JAK - because we get new equipment that replaces the old and we don't continue to support the old. These new appliances come with more memory and bigger CPU. At some point we cut off old hardware from being supported. That's why the move to 35xx

Good point about the older SNS3400 servers.  But will ISE install/run on them?  Or does ISE 2.4 prevent the install on that box (even if the physical resources are more than enough for the requested ISE features)?


JAK - ISE 2.4 is supported with 35xx appliances it won't install on the 34xx- https://www.cisco.com/c/en/us/td/docs/security/ise/2-4/release_notes/b_ise_24_rn.html#id_64711

And still an open question ... what are the ISE processes that eat all the server resources?  Are there any white papers that describe what an ISE server is doing?

JAK - this may help? if you're still having trouble finding let us know

https://www.cisco.com/c/en/us/td/docs/security/ise/2-3/install_guide/b_ise_InstallationGuide23/b_ise_InstallationGuide23…

Or looking at cisco live BRKSEC-3699 reference slides

ISE Training

Neil makes a very good point and ISE is not an isolated product that is going on this upward trend in resource utilisation. I can't think of a single vendor product whose memory/disk footprint is reducing. Have you looked at Cisco Prime Infrastructure lately? That makes ISE look like a walk in the park.

My opinion is that, at a superficial level, a radius server can start off being quite a simple thing and if a customer's requirements are simple (e.g. 500 devices, 802.1X EAP-PEAP, and throw in some basic PAP auth, mixed with local accounts and AD integration) then one could satisfy that with a server that needs around 4GB of RAM or less.  At that point you might as well build a FreeRadius deployment and you'll be just fine.  Likewise, an old ACS 5.4 server sitting in the corner doing an excellent job doesn't need more than 4GB and a mediocre CPU. We still hit 100,000 authentications a day on that single box and it's a happy little camper. It gets the job done without much fuss or fanfare.

ISE comes along with the whole kitchen sink, whether you need it or not. And all the Oracle, Java, Elastic Search baggage adds up over time.  There should be an ISE lite that strips all that PxGrid/BYO/Profiling/Clustering/Posturing stuff out just provides the bare bones.  But this would probably require a complete product re-write because I doubt it's that modular to allow this.  It's probably not viable because ISE scales really well, and it requires a lot of infrastructure to make that scaling happen.  Still, it would be nice to have a lite version that isn't able to scale (for SMB market).

Jason,

Great stuff.  Thanks for the BRKSEC reference.  While that doesn't answer the "how does ISE eat the resources" question, it does show the concept of ISE and why ISE would 'need' those same resources. 

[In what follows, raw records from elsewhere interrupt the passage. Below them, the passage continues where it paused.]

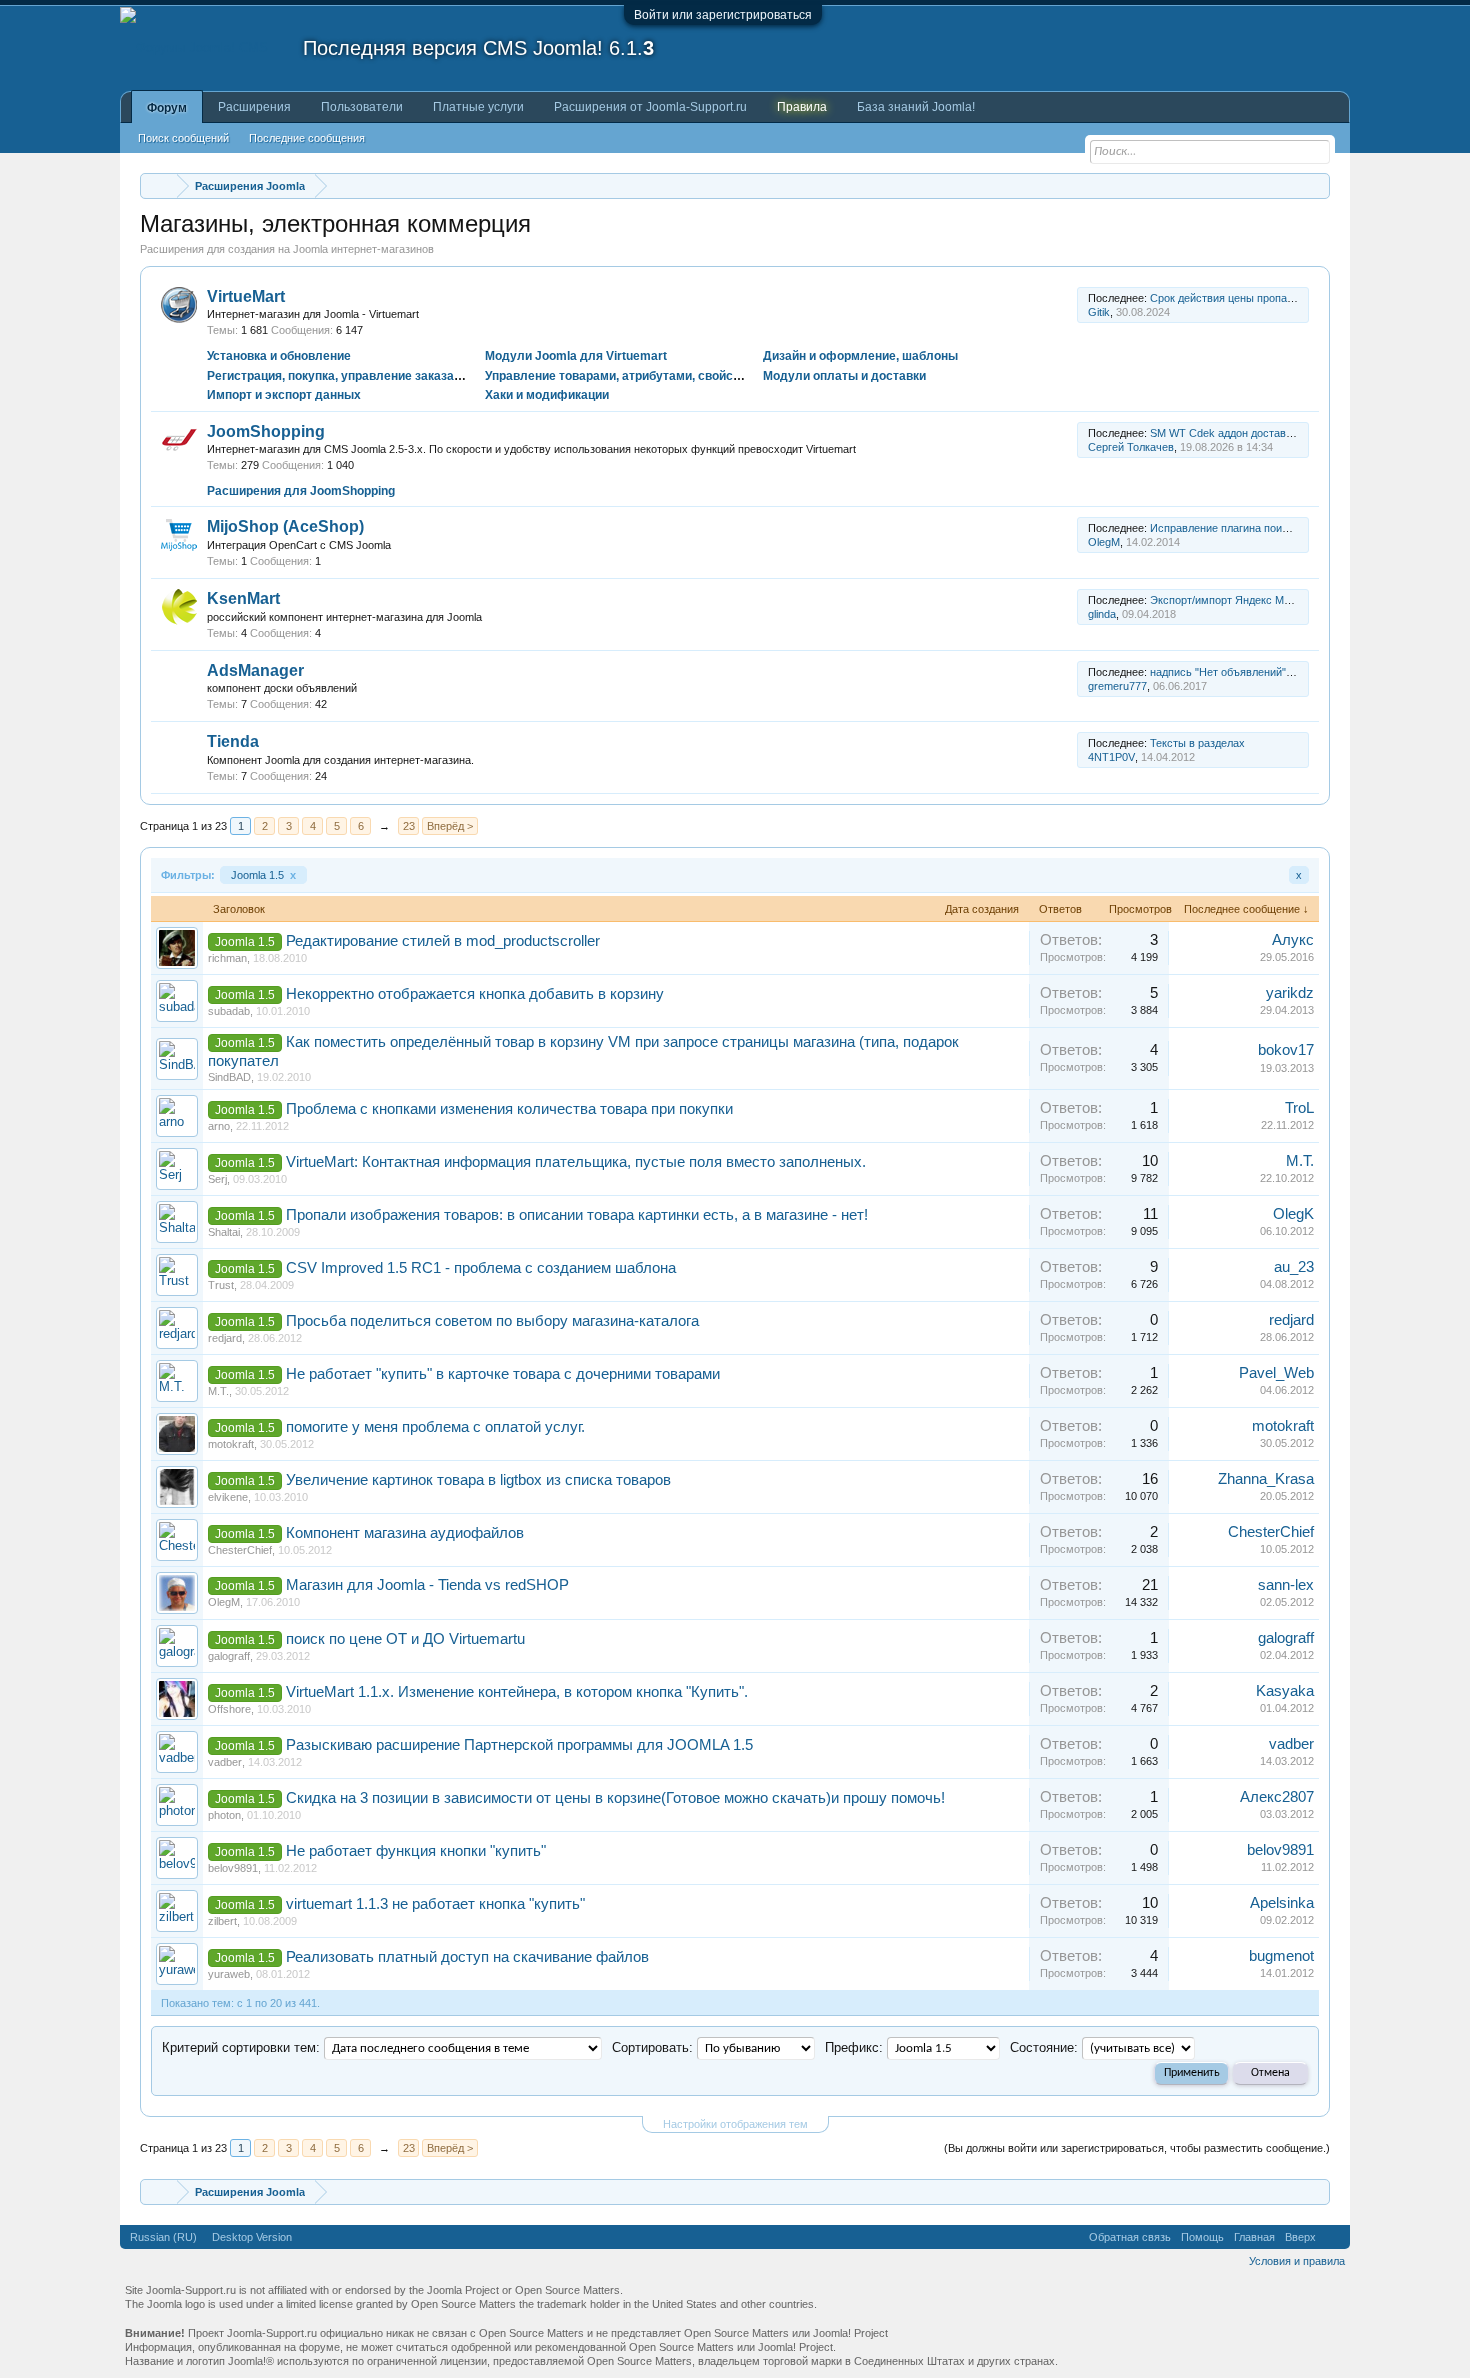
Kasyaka (1285, 1691)
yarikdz (1290, 993)
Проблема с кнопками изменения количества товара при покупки (509, 1109)
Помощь (1202, 2237)
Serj (217, 1179)
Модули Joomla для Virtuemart (576, 356)
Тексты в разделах (1197, 743)
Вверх (1300, 2237)
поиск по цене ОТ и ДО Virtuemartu (405, 1639)
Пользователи (362, 107)
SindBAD (229, 1077)
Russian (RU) (163, 2237)
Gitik (1099, 312)
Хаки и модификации (547, 395)
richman (227, 958)
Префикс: (854, 2047)
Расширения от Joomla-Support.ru (650, 107)
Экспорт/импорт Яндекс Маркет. (1232, 600)
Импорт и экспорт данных (284, 395)
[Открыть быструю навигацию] (1317, 185)
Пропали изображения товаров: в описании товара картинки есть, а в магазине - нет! (577, 1215)
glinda (1102, 614)
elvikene (228, 1497)
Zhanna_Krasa (1266, 1479)
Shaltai (224, 1232)
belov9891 (233, 1868)
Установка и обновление (279, 356)
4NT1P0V (1111, 757)
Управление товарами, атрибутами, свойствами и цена (647, 376)
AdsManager (255, 670)
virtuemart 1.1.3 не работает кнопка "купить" (435, 1904)
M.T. (1300, 1161)
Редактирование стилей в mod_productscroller (443, 941)
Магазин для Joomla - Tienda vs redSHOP (427, 1585)
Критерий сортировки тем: (241, 2047)
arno (219, 1126)
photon (224, 1815)
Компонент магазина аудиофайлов (405, 1533)
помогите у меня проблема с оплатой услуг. (435, 1427)
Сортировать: (652, 2047)
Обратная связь (1130, 2237)
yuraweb (229, 1974)
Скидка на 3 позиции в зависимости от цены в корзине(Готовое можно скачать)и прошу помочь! (615, 1798)
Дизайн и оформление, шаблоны (860, 356)
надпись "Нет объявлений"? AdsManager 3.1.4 (1267, 672)
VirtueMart (246, 296)
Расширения (254, 107)
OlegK (1293, 1214)
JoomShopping (266, 431)
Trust (221, 1285)
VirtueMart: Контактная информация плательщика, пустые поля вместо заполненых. (576, 1162)
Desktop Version (252, 2237)
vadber (225, 1762)
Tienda (233, 741)
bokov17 (1286, 1050)
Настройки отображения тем (735, 2124)
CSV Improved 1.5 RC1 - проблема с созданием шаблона (481, 1268)
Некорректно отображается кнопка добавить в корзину (475, 994)
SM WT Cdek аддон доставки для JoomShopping (1271, 433)
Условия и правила (1297, 2261)
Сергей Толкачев (1131, 447)
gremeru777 (1117, 686)
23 (409, 826)
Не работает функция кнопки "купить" (416, 1851)
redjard (225, 1338)
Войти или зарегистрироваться (723, 15)
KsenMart (243, 598)
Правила (802, 107)
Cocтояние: (1044, 2047)
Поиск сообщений (183, 138)
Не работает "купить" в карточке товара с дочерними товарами (503, 1374)
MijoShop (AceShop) (285, 526)
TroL (1299, 1108)
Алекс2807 (1277, 1797)
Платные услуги (478, 107)
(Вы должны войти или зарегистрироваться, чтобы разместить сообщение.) (1137, 2148)
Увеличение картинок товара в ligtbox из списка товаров (478, 1480)
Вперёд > (450, 826)
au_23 (1294, 1267)
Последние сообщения (307, 138)
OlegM (1104, 542)
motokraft (231, 1444)
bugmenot (1281, 1956)
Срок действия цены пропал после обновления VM (1279, 298)
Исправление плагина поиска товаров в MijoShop (1274, 528)
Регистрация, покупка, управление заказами (338, 376)
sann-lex (1286, 1585)
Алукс (1293, 940)
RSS (1066, 305)
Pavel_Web (1276, 1373)
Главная (1254, 2237)
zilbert (222, 1921)
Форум (167, 108)
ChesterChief (240, 1550)
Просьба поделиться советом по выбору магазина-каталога (492, 1321)
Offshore (229, 1709)
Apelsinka (1282, 1903)
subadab (229, 1011)
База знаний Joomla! (916, 107)
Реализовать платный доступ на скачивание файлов (467, 1957)
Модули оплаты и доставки (844, 376)
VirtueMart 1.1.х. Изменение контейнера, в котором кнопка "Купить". (517, 1692)
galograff (229, 1656)
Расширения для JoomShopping (301, 491)
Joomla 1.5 (263, 875)
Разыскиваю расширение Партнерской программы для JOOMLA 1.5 (519, 1745)
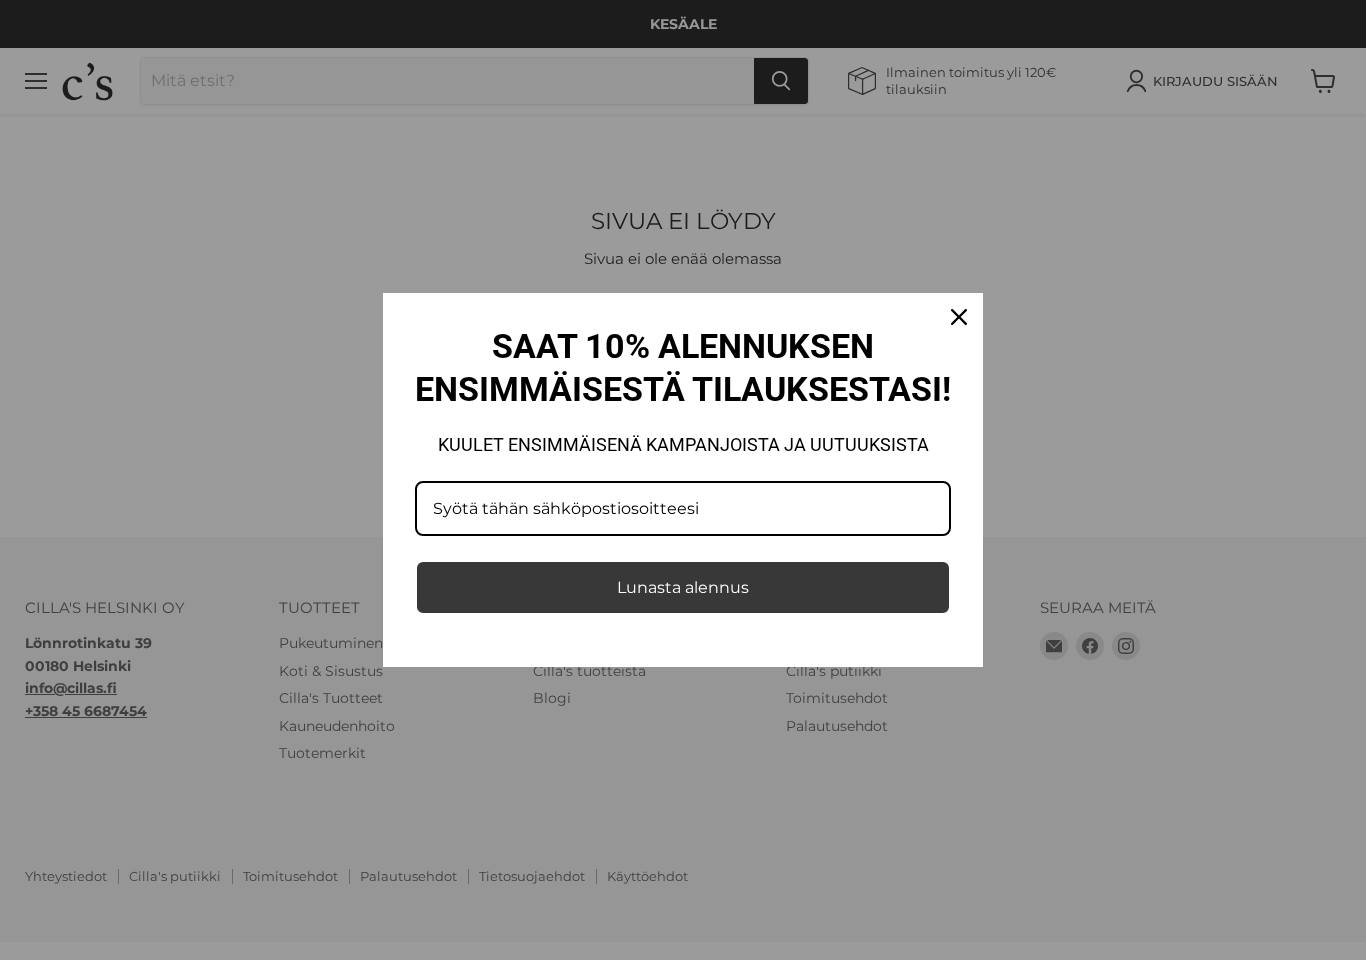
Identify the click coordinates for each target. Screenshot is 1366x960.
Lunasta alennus (683, 587)
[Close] (959, 317)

I agree with @Arne that while it may be nice that ISE could come in a "lite" version, it is unlikely to happen anytime soon (although there are many industries that would benefit from every vendor creating such images). 

Thank again!

Neil

Timothy Abbott
Cisco Employee
Cisco Employee

Hi Neil,

ISE has a bit more going on than just a database lookup. There are many services that run in addition to the DB and those services require compute resources. At the same time, we are constantly working to increase the performance and scalability of ISE deployment so ISE will require more CPU, Memory, and disk space over time. Also, we have to be able to support standalone deployments that may require all of those features to run reliably at the same time.

The customer has the ability to turn off profiling, TC-NAC, SXP, Device Admin, passive ID or pxGrid. Other than that, there is no way to turn off / disable individual processess.